Esgoto a céu aberto na região onde ocorreu caso contribui para atrair ratos para perto das residências. Foto: Acervo IOC
Em relação aos caramujos, os especialistas indicam que a catação manual é a principal estratégia para combater o caramujo gigante africano (espécie Achatina fulica), que está envolvido na maioria dos casos de meningite eosinofílica.
É importante realizar o procedimento com as mãos protegidas por luvas ou sacos plásticos para evitar a contaminação. Confira o passo-a-passo aqui.
Além do controle dos hospedeiros, os pesquisadores reforçam a importância de informar e orientar a população para prevenir novos casos de infecção pelo verme, a partir de ações de educação em saúde para diferentes públicos.
As pessoas podem ser infectadas pelo verme da meningite ao ingerir caramujos infectados malcozidos ou consumir alimentos mal higienizados contaminados pelo muco eliminado pelos moluscos, como verduras, frutas e legumes.
Entre os principais cuidados para evitar a infecção estão:
Não ingerir moluscos crus ou malcozidos, incluindo caramujos terrestres ou aquáticos e lesmas;
Lavar bem frutas e verduras, deixando de molho por 30 minutos em mistura com um litro de água e uma colher de sopa de água sanitária, enxaguando-as bem em água corrente antes do consumo.
“Evitar acúmulo de lixo e entulho nas residências ajuda a reduzir a presença de ratos. É preciso ter cuidado com o uso de raticidas devido ao risco de ingestão acidental e intoxicação, principalmente para crianças e outros animais”, alerta Michele.

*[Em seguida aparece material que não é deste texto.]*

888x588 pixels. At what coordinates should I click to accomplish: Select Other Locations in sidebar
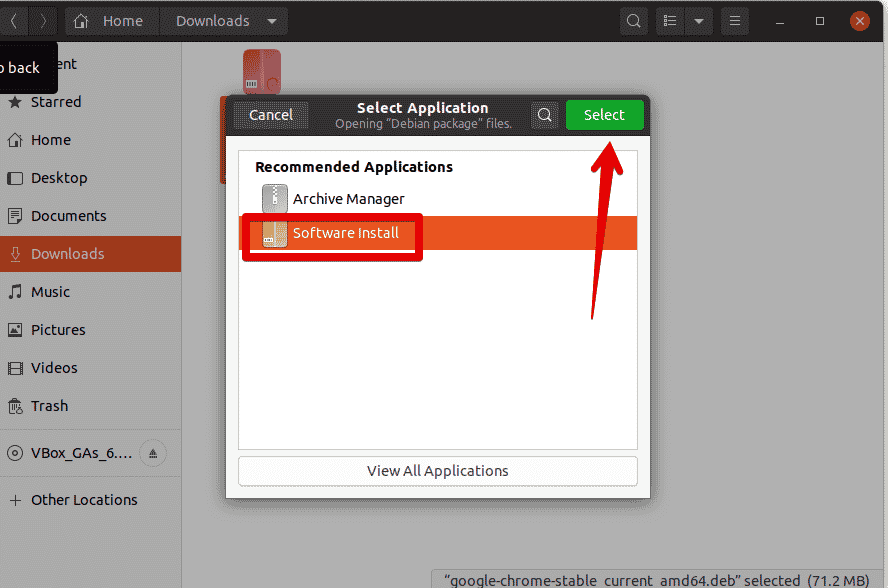click(84, 500)
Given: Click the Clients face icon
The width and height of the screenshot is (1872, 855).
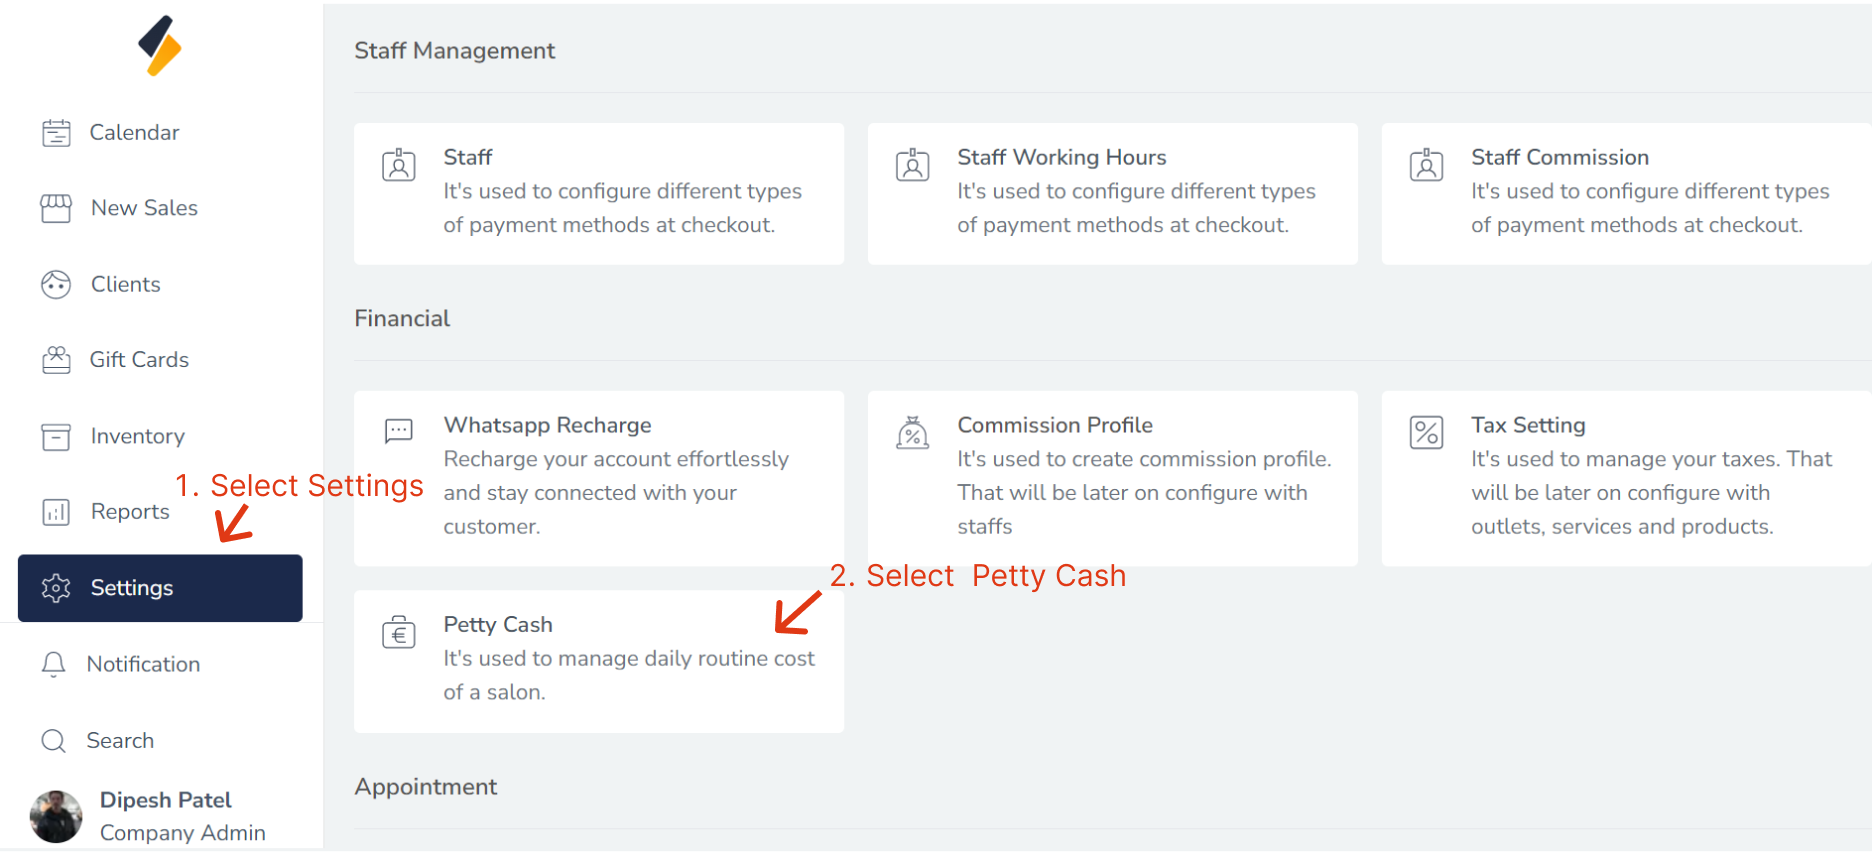Looking at the screenshot, I should [56, 285].
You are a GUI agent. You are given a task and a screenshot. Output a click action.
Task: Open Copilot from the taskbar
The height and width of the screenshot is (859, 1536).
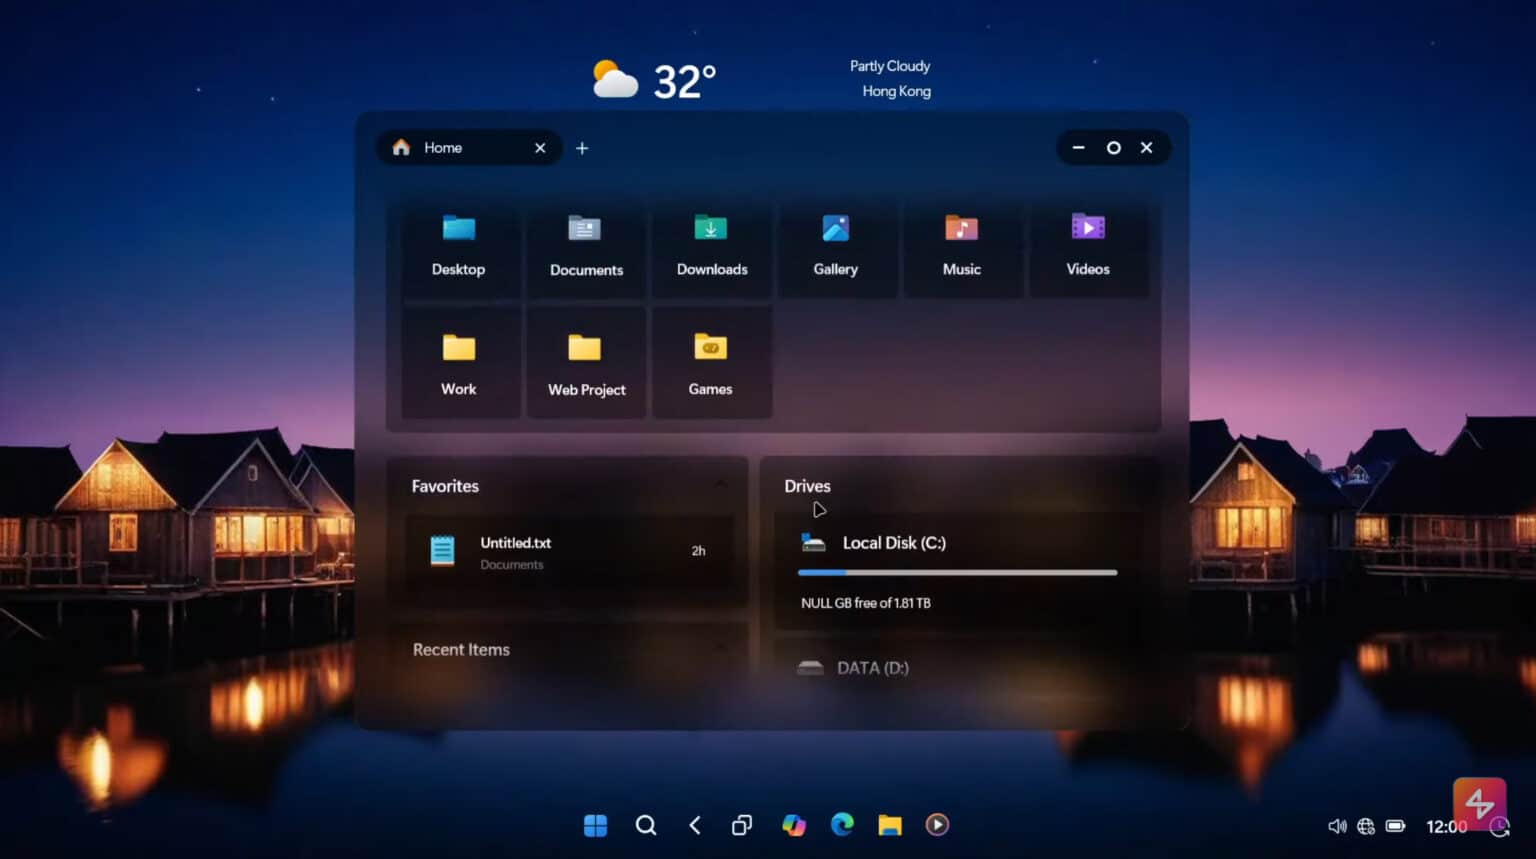pos(794,825)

Sintomas da doença meningite eosinofílica
Assim como outras formas de meningite, a infecção provoca inflamação das meninges, membranas que envolvem o sistema nervoso central, incluindo o cérebro e a medula espinhal.

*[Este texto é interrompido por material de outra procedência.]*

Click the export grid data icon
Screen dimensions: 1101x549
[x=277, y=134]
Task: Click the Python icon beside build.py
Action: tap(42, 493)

A dor de cabeça é o sintoma mais comum da meningite eosinofílica. Também podem ocorrer rigidez da nuca, febre, distúrbios visuais, enjoo, vômito e parestesia persistente (por exemplo, sensação de formigamento ou dormência).
Na maioria dos casos, o paciente se cura espontaneamente. Porém, o acompanhamento médico é importante porque alguns indivíduos desenvolvem quadros graves, que podem levar à morte.

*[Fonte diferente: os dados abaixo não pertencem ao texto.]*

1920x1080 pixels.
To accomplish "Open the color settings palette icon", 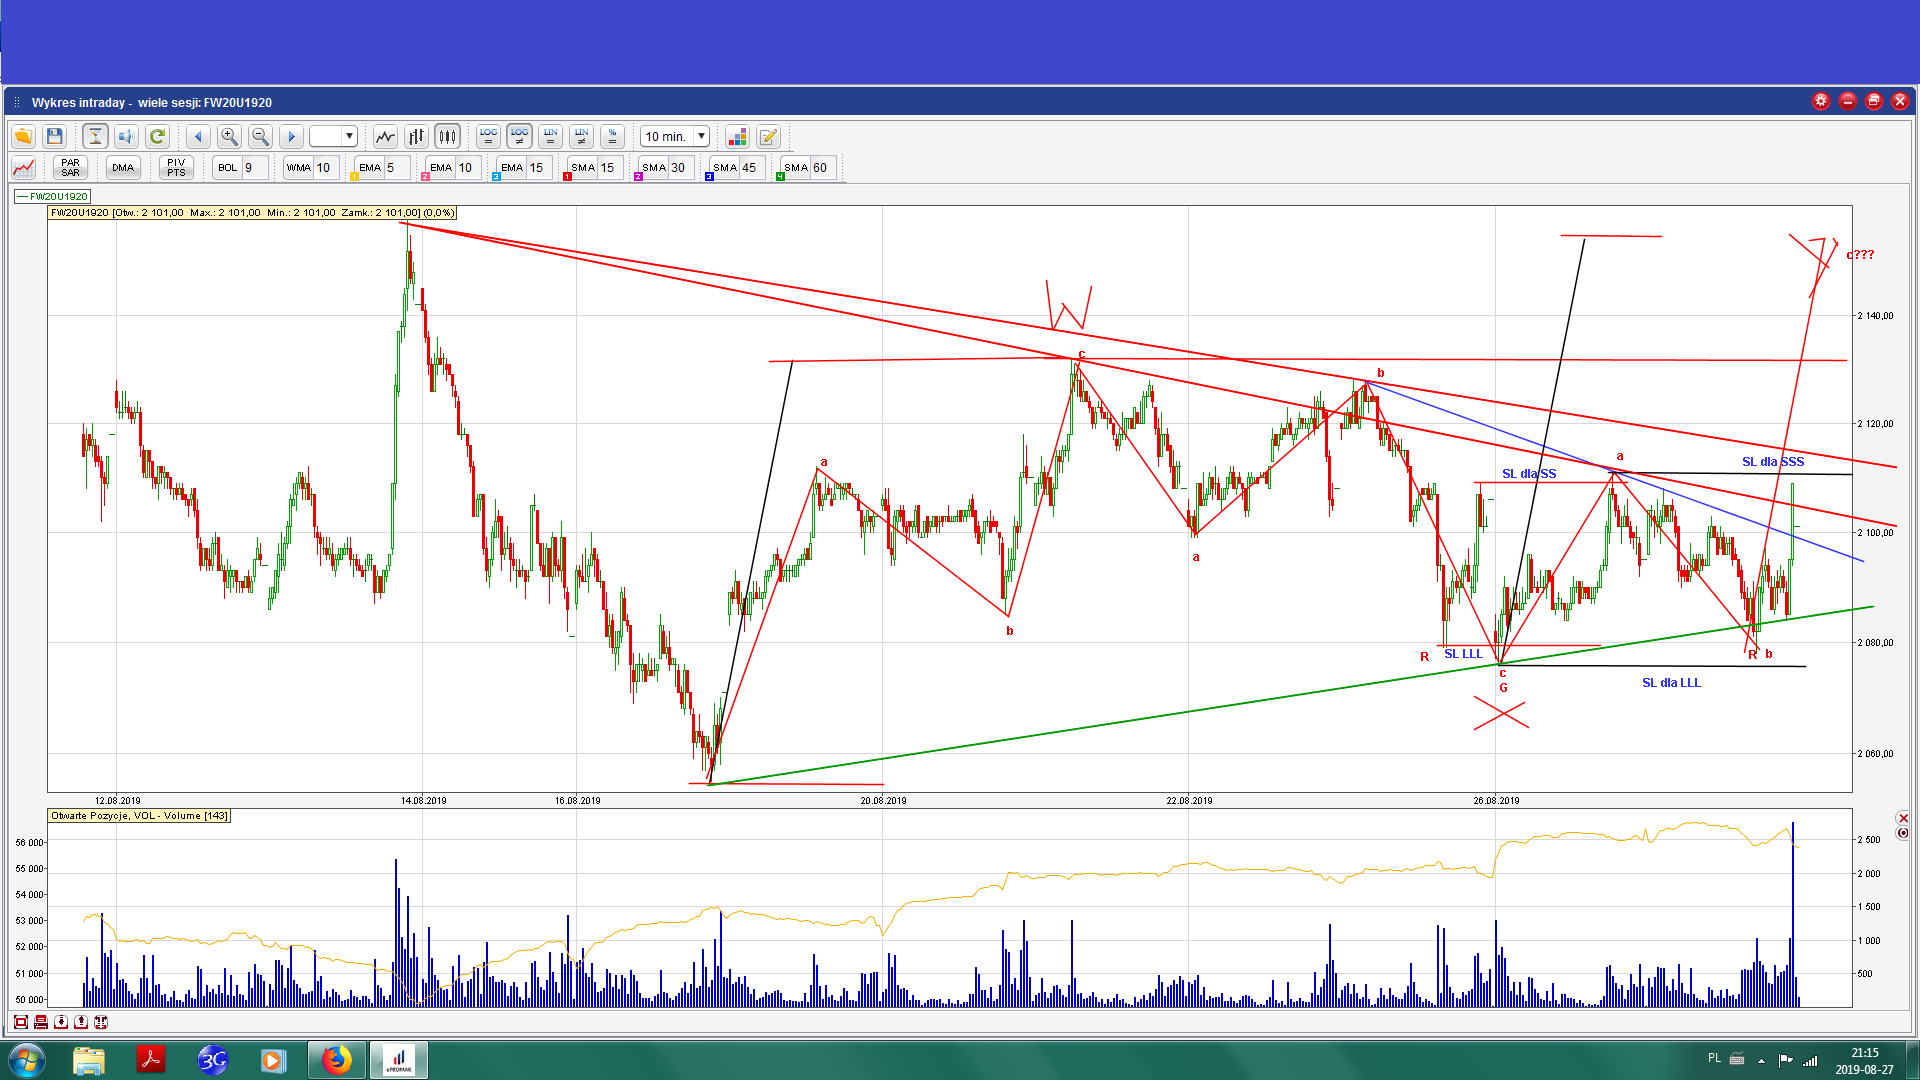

O tratamento busca reduzir a inflamação no sistema nervoso central e aliviar a dor, além de evitar complicações.
Investigação de campo
Para identificar os roedores envolvidos no ciclo do verme, pesquisadores instalaram armadilhas nos quintais e no interior de residências e estabelecimentos comerciais nas proximidades do local onde provavelmente ocorreu a infecção.
Laboratório de campo foi montado para análises iniciais. Foto: Acervo IOC |
As análises iniciais foram realizadas no laboratório de campo, montado no bairro Ipiranga, próximo à área de captura dos animais, e posteriormente, nos laboratórios do IOC.
As espécies dos mamíferos capturados e dos parasitos foram identificadas através de análise morfológica (que estuda a forma e a estrutura dos organismos) e, quando necessário, sequenciamento genético.
Todos os procedimentos seguiram protocolos estabelecidos pelo Laboratório de Biologia e Parasitologia de Mamíferos Silvestres Reservatórios do IOC, considerando parâmetros de biossegurança e ética no manejo de animais.
Caramujos infectados
As primeiras análises realizadas após o caso detectaram o verme A. cantonensis em caramujo aquático do gênero Pomacea, conhecido popularmente como lolô ou aruá.
Posteriormente, a infecção também foi confirmada em moluscos terrestres da espécie Achatina fulica, chamados de caramujo gigante africano, que foram coletados pela equipe da Suvam/Nova Iguaçu e analisados pelo Laboratório de Malacologia do IOC.
Todos os achados foram comunicados por meio de laudos enviados à Secretaria Municipal de Saúde e ao Ministério da Saúde.